By Delaney Kenyon | Image by Patil Khakhamian
Amidst the pandemic and recent discussions of vaccination and related anti-vaxxers, people have suddenly become aware of a population of people that have always been here — immunocompromised people.
Immunocompromised people are generally considered a subset of the differently-abled community. It is highly diverse, including some people undergoing temporary treatments that lower their immune system’s ability to function fully, such as undergoing chemotherapy or radiation, others undergoing steroid treatments, recent surgery patients, and more. Others in the community have long term, chronic health conditions that constantly affect their immune system — people with blood disorders, organ transplants, or lymphatic issues.
I fall into the last category. I was born with a permanent malformation of my lymphatic system, which basically means I get bad bacterial infections very easily and quickly. For example, a simple cut with staph in it would get trapped in my malformed system and reproduce quickly, leading to fever, swelling, tenderness, redness, itching, and pain. Sometimes I have to be hospitalized with IV antibiotics and sometimes I can get away with just oral antibiotics. Over the countless infections I’ve had in my life, I’ve become good at identifying the severity and speed at which an infection could take hold and determining what I need to do. I’ve gotten good at learning how to adjust, as has every other immunocompromised person.
Growing up, my parents always had the mentality of “do everything you want to, but always be prepared for the worst.” My dad, an avid outdoorsman, always strived to get me involved outside. With a strong preventative safety mindset, we would set off into the wilderness with emergency antibiotics bouncing in the brain of my backpack.
Being immunocompromised in the outdoors has always been a subconscious thing for me. I try to wash off or towel off regularly. I bring hand sanitizer and wash my hands before and after meals.
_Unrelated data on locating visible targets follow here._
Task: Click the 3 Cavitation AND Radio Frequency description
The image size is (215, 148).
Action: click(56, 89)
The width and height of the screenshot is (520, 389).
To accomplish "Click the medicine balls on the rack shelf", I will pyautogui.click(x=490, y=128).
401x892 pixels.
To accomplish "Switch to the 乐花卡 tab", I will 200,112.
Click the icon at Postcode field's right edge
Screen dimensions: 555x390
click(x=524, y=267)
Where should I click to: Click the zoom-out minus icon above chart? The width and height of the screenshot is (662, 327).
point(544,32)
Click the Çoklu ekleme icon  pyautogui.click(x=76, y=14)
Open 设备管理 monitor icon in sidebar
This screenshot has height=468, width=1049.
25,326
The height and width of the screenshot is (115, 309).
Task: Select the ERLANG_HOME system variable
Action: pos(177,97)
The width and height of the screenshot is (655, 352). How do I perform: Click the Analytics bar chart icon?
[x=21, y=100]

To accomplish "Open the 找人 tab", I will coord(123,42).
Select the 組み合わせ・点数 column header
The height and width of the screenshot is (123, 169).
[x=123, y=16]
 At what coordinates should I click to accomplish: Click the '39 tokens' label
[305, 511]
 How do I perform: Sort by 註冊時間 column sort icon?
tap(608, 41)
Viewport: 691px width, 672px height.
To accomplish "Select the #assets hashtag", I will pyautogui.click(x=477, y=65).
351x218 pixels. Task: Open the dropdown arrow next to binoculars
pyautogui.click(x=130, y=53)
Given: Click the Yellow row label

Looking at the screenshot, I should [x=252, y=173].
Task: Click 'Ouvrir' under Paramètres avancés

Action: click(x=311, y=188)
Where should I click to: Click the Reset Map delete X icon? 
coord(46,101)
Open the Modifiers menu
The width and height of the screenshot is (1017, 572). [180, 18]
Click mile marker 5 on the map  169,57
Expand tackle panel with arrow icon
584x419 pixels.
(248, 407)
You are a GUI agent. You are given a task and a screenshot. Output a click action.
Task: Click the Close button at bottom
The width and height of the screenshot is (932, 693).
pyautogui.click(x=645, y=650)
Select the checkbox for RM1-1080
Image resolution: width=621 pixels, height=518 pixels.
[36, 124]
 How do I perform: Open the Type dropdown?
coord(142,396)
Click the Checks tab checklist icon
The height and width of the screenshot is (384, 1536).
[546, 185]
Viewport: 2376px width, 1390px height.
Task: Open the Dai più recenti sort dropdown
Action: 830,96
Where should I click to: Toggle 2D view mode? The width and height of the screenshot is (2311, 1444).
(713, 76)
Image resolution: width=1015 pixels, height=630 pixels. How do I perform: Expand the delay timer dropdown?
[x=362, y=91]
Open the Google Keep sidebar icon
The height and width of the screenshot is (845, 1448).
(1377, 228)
I bring more bras and shirts than I need so I can change out regularly (part of my malformation includes making sure my left arm and chest is as clean as possible). I avoid getting too dirty. I monitor myself for symptoms daily. I always bring an emergency course of antibiotics.
Before COVID-19, immunocompromised people were already battling a pandemic. Antibiotic-resistant bacteria threaten the life, health, safety, and sanity of every immunocompromised person I’ve ever met, but it’s not talked about, researched, or explained because it’s not economically profitable for pharmaceutical companies to invest in use-for-two-weeks-and-then-you’re-done things. It’s much better for said companies if they work on developing lifetime drugs that people must then continually rely on, such as pills for high cholesterol and high blood pressure.
While being immunocompromised in the outdoors may not have been a conscious thought in the past, being immunocompromised in the middle of a pandemic surely is. Every single thought and decision is peppered with “Can I avoid this?” “Can I do this differently?” “How can I avoid contact as much as possible?”
Now that thinking has been applied to my time outdoors, and I have noticed that more and more people who normally wouldn’t have gone outside are getting outside. Which is great! … and bad all at the same time. I’ve seen more litter and more detritus on the trail than ever before, and more confused, lost hikers who need help orienting a map. I see more out of shape, huffing and puffing people without a mask (don’t get me wrong, I’m out of shape, too — it’s the not wearing a mask part that’s bad) that more experienced hikers who have a long-standing relationship with the outdoors must deal with.
Being immunocompromised just further adds to moral dilemmas in the outdoors for me. Previously, if I saw trash, I would pick it up and continue on. Now, I weigh the risks of my personal harm should I contract COVID-19 from that surface with the wide-scale ecological disaster that littering is causing. I have had to figure out how to orient hikers from afar when previously I could help them from up close, and I’ve had to learn how to assess how lost they truly are.
Do I have a moral duty to put myself at risk to prevent someone from getting lost, potentially injuring themselves, and/or dying? Should I just stay home even though the outdoors needs environmental stewards now more than ever? And even though getting outside is pivotal for my mental and physical health? Should I visit less-trafficked trails to avoid people, even though I could be harming the environment there? Should I be avoiding inexperienced hikers? If I do, will the trails and spaces I love be destroyed in my absence?
None of these are yes or no questions; none even have answers. I think about all of them now. I’ve never had to consciously think about my immunocompromised relationship with the outdoors before, and now I don’t think I’ll ever have that luxury again.
So, to the people who have the privilege of not being immunocompromised: be responsible on our trails. Treat them nicely. Always pack out your trash. Stay on the trail. Never carve things into trees. Wear your mask. Because if you don’t, we, your immunocompromised peers, may never be able to engage with the outdoors in the same way again.